(Beginning of Records provided)
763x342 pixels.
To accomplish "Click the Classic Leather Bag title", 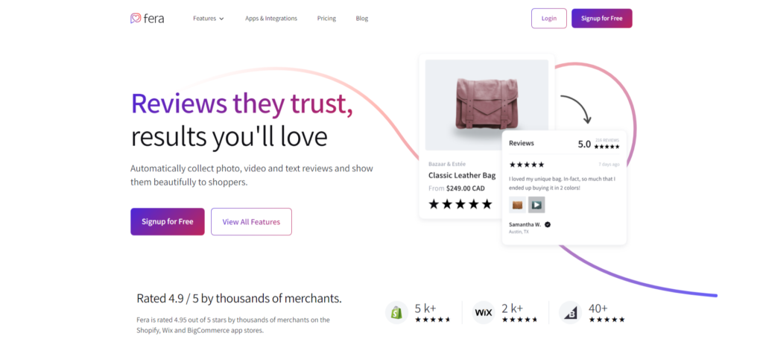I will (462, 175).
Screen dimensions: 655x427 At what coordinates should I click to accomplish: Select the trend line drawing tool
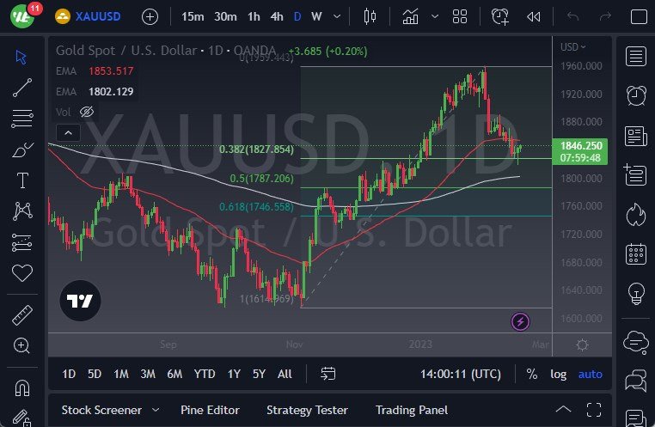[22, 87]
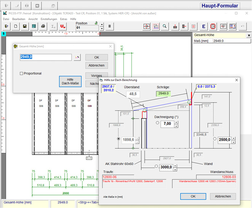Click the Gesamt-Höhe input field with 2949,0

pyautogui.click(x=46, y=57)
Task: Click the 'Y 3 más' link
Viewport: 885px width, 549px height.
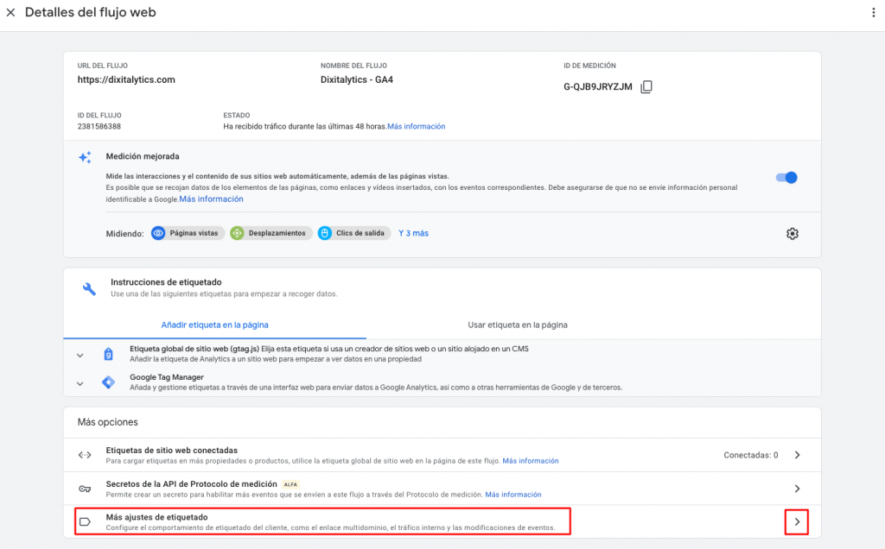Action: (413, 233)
(End of Records provided)
(Beginning of Records provided)
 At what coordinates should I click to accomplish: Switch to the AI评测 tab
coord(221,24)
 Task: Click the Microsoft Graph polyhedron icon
(End of Records provided)
(Beginning of Records provided)
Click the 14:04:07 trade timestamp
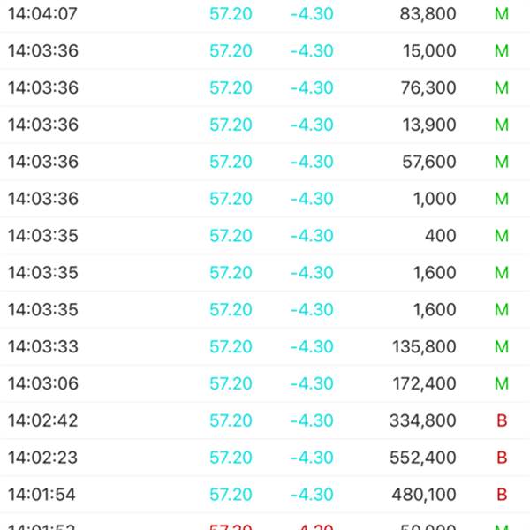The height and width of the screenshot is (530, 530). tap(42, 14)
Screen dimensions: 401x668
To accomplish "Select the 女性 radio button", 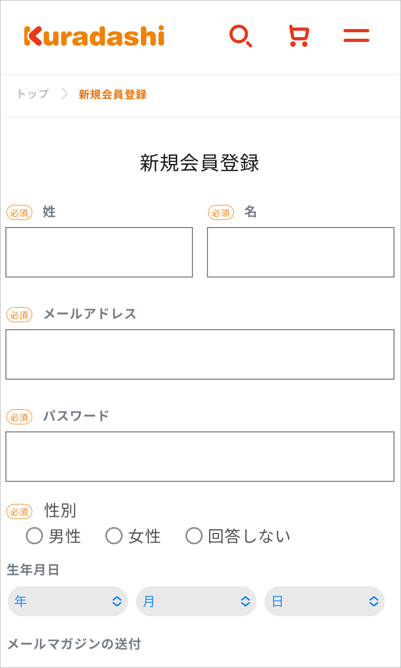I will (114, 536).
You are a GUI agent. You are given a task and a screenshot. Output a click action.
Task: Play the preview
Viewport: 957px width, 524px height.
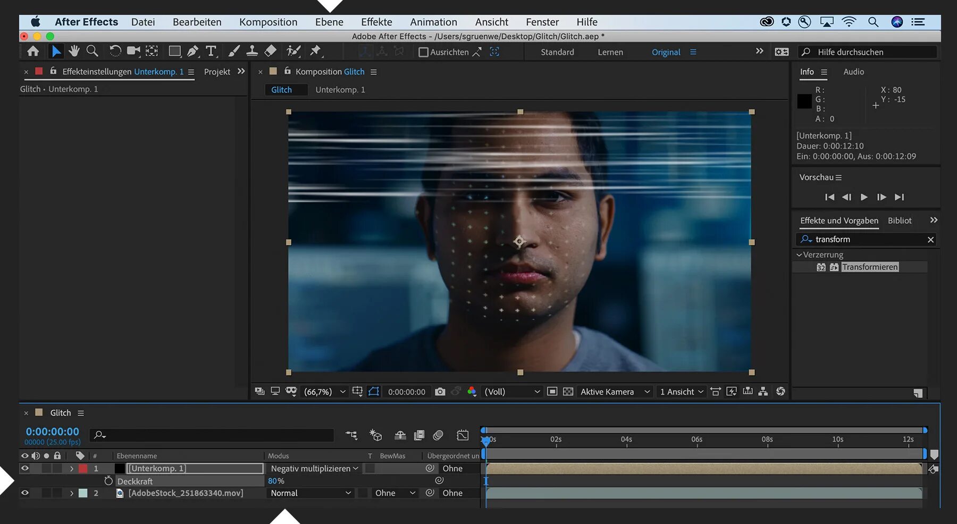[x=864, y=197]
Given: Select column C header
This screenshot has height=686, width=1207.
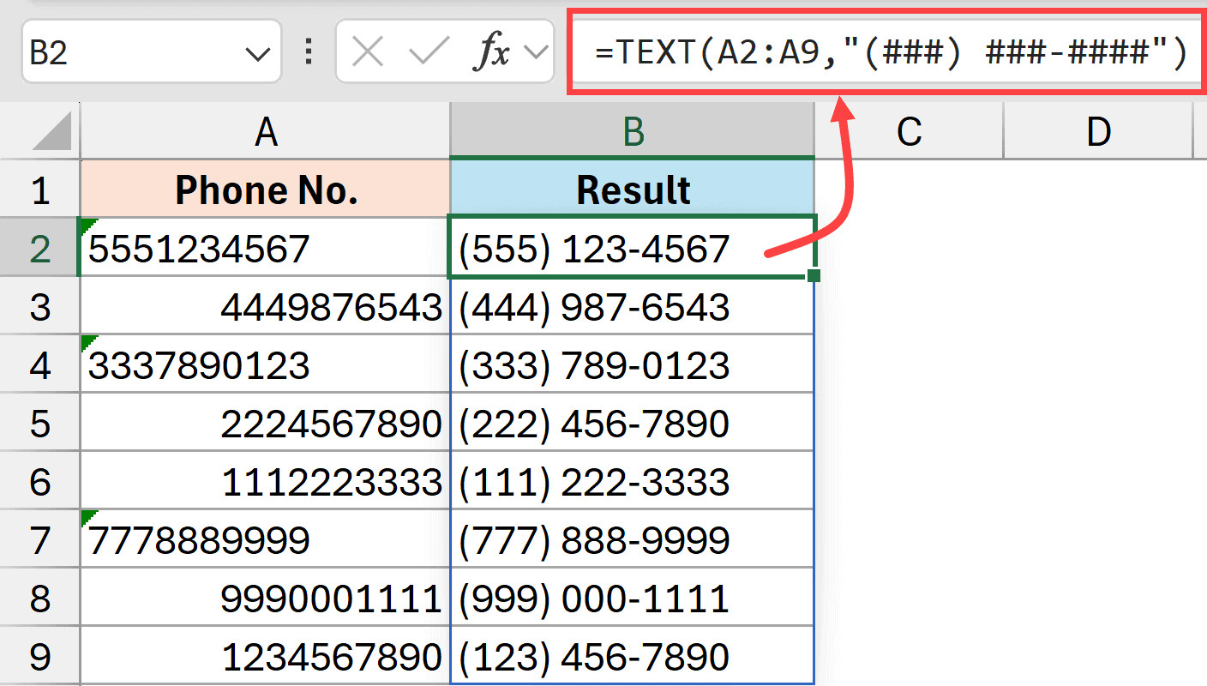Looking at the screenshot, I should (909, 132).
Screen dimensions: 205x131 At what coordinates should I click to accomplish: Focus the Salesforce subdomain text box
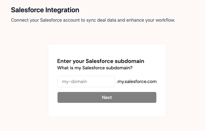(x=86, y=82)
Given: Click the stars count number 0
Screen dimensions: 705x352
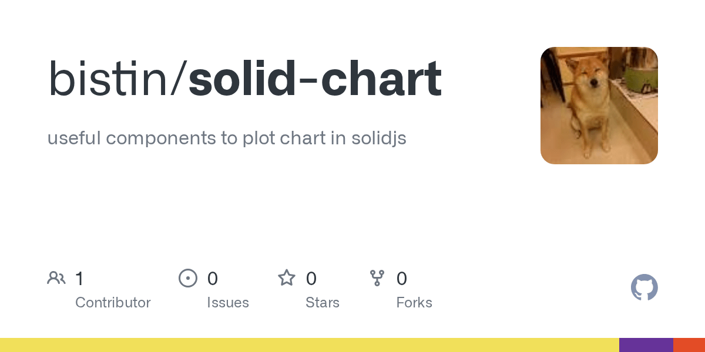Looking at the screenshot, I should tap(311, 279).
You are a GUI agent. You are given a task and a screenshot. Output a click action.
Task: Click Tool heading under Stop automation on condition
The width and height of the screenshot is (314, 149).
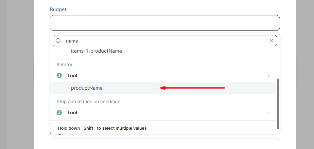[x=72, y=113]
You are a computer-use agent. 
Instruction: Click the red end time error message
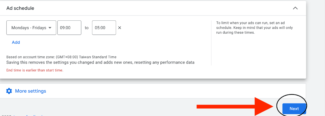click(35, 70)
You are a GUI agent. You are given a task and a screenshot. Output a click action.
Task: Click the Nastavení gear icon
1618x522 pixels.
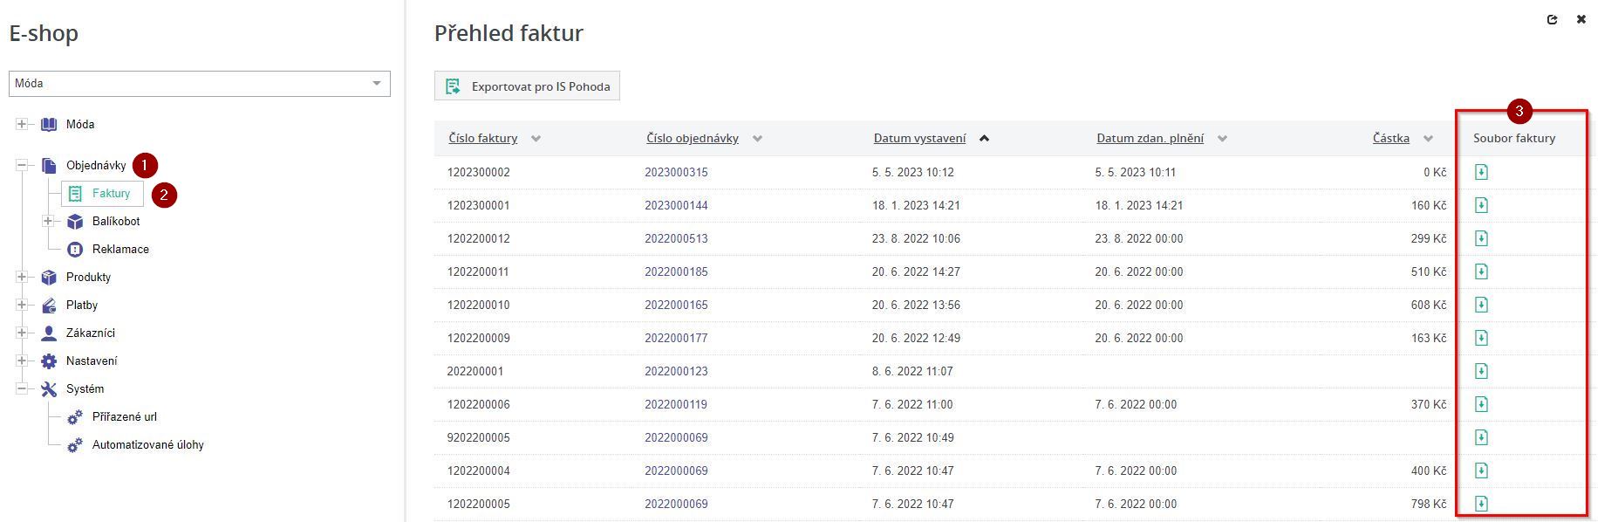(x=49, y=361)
(End of Records provided)
Which lines of the data include the string "icon"? Find them and copy each one.

 Task: Click the Microsoft Graph polyhedron icon
Task: Click the Nastavení gear icon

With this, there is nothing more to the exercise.